Many of the agreements which have been revised include working time flexibility formulas, which are relatively widespread in large companies. Unfortunately, there are limits to making these procedures universal. Employees working in an office can arrange working time flexibility while employees in a workshop or working on a production line tend to be tied to specific times. Many companies with flexible working time have introduced objective-based schemes. Some examples of flexible working time found in revised agreements include flexible start and finish times, and compressed or annualised hours.

Some companies also offer employees the opportunity of teleworking. This is an objective-based form of flexible work where, if the employee performs well, it is irrelevant where he/she carries out his/her job, and a strict work schedule is unnecessary. However, most agreements insist that a percentage of working time (75%–25%) is done at the employer’s premises to allow for meetings and to avoid isolation and/or disassociation from the business. This fosters new opportunities for a better work–life balance, particularly for women, allowing for professional development and favouring gender equality.
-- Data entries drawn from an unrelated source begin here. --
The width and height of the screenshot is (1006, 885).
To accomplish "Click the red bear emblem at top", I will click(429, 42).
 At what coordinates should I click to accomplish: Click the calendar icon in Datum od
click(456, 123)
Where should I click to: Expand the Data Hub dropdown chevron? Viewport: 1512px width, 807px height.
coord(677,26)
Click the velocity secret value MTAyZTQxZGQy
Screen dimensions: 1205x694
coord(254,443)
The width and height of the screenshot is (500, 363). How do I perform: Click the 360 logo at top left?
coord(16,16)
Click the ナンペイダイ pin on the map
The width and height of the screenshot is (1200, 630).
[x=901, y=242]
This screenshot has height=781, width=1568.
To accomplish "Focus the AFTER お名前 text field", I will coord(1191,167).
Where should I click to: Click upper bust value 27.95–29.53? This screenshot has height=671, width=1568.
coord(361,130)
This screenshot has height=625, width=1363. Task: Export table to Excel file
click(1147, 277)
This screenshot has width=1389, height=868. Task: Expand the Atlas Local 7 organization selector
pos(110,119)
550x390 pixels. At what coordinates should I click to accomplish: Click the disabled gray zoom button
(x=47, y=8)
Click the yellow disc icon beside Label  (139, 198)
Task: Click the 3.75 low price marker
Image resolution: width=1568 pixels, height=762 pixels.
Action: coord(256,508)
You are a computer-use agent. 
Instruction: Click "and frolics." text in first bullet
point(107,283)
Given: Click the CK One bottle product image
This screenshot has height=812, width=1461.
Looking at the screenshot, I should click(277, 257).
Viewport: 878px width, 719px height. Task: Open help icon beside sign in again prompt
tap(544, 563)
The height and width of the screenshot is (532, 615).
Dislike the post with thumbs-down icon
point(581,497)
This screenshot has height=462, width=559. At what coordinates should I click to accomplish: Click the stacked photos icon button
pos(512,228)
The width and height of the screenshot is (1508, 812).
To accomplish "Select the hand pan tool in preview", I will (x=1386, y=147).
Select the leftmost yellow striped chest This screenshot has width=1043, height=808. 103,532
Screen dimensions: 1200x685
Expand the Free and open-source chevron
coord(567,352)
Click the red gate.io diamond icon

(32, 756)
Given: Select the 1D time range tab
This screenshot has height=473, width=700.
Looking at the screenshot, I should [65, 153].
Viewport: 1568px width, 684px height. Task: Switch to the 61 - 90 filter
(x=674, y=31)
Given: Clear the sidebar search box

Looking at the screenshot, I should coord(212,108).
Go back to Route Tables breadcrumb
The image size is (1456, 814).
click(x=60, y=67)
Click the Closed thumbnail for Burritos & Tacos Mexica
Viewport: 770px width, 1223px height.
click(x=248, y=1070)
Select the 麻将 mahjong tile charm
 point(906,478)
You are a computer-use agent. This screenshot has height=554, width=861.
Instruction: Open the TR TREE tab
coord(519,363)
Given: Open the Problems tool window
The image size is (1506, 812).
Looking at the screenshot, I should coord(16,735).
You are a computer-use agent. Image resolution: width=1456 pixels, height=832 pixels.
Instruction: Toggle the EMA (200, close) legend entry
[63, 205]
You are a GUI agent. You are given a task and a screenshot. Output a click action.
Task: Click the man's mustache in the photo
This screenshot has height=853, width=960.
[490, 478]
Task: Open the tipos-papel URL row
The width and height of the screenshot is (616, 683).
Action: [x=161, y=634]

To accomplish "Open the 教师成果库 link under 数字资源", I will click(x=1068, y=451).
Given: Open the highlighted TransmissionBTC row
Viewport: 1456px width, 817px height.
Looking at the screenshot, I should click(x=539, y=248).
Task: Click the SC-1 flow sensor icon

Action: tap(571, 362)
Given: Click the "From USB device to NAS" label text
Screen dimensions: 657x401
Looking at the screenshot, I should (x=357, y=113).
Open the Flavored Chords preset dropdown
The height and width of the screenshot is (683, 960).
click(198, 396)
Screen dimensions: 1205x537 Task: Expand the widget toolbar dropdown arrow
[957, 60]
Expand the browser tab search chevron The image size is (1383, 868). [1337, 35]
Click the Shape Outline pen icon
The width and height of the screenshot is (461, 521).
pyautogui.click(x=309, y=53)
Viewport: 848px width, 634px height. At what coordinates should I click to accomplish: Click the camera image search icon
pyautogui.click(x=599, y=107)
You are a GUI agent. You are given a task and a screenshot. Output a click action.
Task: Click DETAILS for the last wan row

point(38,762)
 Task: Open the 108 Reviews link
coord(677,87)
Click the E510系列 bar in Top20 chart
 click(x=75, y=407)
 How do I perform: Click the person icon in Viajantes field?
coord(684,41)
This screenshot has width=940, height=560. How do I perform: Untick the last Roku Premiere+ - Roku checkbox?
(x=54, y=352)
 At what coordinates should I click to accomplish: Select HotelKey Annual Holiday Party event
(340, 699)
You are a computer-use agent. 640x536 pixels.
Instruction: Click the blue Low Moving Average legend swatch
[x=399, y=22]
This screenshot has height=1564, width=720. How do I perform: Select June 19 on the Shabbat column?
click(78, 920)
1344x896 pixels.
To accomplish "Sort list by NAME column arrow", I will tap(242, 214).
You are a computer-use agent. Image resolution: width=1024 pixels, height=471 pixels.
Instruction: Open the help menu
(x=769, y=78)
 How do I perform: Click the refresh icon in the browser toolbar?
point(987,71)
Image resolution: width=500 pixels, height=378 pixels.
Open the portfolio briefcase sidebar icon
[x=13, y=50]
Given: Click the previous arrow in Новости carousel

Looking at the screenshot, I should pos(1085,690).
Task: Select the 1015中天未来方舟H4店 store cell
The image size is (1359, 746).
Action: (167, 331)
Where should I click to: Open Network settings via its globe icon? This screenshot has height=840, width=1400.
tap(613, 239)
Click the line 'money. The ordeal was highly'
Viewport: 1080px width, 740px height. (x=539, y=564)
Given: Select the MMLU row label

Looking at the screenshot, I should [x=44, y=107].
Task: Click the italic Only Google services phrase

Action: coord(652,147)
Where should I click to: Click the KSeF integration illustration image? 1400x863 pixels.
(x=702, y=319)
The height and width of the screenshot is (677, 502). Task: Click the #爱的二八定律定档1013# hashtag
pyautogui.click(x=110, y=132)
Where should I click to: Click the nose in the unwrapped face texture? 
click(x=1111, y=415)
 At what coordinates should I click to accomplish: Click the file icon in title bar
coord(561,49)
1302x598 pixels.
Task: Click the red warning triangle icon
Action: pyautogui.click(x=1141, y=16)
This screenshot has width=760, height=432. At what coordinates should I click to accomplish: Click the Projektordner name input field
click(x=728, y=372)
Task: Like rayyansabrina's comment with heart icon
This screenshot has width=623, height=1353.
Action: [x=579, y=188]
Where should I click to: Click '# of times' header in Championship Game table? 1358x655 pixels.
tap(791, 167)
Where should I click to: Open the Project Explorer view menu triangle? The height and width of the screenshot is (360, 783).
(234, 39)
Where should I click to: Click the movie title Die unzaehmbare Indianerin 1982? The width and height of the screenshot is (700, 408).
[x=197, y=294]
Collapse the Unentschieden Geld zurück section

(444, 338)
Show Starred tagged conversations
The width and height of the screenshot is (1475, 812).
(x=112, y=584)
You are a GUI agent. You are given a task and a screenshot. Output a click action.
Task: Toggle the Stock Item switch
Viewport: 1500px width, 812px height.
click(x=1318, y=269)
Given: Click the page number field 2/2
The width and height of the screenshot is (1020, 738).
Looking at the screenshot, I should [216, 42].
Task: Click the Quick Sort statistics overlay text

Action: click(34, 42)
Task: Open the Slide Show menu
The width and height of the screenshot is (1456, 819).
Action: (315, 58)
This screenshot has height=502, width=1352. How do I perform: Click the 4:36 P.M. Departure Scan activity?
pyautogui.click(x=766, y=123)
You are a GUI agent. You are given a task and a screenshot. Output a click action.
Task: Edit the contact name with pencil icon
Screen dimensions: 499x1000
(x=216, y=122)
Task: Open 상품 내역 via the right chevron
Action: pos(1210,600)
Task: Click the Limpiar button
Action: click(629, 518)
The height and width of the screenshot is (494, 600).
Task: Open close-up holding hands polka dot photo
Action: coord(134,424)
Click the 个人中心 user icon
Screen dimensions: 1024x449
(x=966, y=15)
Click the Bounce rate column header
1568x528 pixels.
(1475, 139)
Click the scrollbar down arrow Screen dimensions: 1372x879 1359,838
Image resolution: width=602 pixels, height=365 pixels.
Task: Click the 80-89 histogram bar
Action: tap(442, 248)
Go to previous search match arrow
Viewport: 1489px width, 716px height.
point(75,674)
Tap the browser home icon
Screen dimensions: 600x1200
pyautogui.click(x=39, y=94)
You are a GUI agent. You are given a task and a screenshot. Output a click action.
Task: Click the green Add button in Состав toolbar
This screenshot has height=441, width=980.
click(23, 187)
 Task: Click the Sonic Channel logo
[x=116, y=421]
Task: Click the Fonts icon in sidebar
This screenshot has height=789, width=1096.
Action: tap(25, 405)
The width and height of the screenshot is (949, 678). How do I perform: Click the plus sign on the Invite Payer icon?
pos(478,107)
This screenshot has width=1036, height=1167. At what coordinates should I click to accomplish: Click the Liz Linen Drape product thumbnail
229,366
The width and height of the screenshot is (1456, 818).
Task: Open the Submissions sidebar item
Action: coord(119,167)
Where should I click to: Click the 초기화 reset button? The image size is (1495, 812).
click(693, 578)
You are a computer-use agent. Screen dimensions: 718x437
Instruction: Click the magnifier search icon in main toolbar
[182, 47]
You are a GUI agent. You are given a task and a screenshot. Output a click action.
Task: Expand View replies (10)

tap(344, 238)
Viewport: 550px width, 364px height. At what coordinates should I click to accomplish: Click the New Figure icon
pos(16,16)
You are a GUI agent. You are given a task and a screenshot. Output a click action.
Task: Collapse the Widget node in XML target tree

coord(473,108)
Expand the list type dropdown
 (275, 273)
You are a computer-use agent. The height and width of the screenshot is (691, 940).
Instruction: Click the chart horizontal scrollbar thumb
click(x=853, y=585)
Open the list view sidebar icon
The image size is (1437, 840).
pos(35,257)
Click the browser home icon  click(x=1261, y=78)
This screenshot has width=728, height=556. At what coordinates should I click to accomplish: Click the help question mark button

The economic situation and the labour reforms of the last few years have not helped the development of measures to improve work–life balance in Spain. The report deplores that fact that, in times of crisis, keeping a job is seen as enough of an achievement, regardless of the working conditions. It adds that many agreements are just a set of good intentions with no real bite. It also says work–life balance policies have deteriorated under the current legal framework.

However, the report concludes that it is possible to see a slight shift among large industrial companies towards relatively innovative practices, such as flexible working time and telework. This shows that working time reduction is not the only way of achieving a better work-life balance. Flexible working time measures imply new options which allow for professional development without a decrease in working hours and wages, and which promote equality.